# Task to carry out:
Go through the entries below line by line and tally those holding "Toggle"; write only the tally.

# Data section:

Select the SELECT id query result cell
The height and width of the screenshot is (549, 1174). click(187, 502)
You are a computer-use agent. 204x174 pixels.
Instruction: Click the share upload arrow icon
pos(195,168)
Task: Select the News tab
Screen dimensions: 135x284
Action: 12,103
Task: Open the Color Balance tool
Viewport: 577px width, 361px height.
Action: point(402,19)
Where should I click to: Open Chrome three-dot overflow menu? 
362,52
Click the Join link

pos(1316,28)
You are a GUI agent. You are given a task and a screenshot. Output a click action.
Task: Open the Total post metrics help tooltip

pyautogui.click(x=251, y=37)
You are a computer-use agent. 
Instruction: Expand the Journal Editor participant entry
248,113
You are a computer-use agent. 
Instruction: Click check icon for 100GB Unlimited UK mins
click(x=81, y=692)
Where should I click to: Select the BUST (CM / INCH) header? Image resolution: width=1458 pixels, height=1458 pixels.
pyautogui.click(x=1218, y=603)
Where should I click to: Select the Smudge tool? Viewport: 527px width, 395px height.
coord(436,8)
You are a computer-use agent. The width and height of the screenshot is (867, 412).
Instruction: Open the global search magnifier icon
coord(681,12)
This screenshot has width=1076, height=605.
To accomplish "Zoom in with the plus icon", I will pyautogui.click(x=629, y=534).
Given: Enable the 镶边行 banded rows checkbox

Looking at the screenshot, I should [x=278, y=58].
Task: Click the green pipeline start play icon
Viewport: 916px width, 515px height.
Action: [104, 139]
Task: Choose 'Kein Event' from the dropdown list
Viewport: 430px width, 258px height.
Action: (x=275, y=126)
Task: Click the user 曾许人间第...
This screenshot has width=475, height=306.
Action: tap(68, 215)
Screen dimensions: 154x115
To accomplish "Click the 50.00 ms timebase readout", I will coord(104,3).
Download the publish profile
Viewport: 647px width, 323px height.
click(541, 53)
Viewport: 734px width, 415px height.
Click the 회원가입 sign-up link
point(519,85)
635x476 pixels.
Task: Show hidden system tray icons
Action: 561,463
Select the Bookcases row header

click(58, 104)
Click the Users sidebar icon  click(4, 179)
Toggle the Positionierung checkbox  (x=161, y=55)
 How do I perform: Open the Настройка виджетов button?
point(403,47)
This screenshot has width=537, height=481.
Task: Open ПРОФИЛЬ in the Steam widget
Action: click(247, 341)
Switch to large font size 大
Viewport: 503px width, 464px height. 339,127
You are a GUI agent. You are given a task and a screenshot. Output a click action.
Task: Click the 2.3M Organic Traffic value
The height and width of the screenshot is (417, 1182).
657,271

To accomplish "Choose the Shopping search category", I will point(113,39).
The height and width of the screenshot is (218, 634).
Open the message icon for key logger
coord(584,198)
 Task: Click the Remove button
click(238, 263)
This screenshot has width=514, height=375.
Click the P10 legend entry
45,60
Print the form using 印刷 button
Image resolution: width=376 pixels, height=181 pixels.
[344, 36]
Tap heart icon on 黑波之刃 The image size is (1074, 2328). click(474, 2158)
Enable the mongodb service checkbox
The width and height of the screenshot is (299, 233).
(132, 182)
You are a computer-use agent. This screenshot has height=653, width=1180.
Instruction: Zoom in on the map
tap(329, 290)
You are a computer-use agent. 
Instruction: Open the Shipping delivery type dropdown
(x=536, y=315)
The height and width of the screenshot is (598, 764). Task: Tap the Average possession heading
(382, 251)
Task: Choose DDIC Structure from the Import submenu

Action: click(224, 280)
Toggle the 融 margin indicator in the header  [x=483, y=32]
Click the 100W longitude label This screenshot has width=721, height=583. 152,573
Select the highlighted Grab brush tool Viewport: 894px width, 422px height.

# Final answer:
2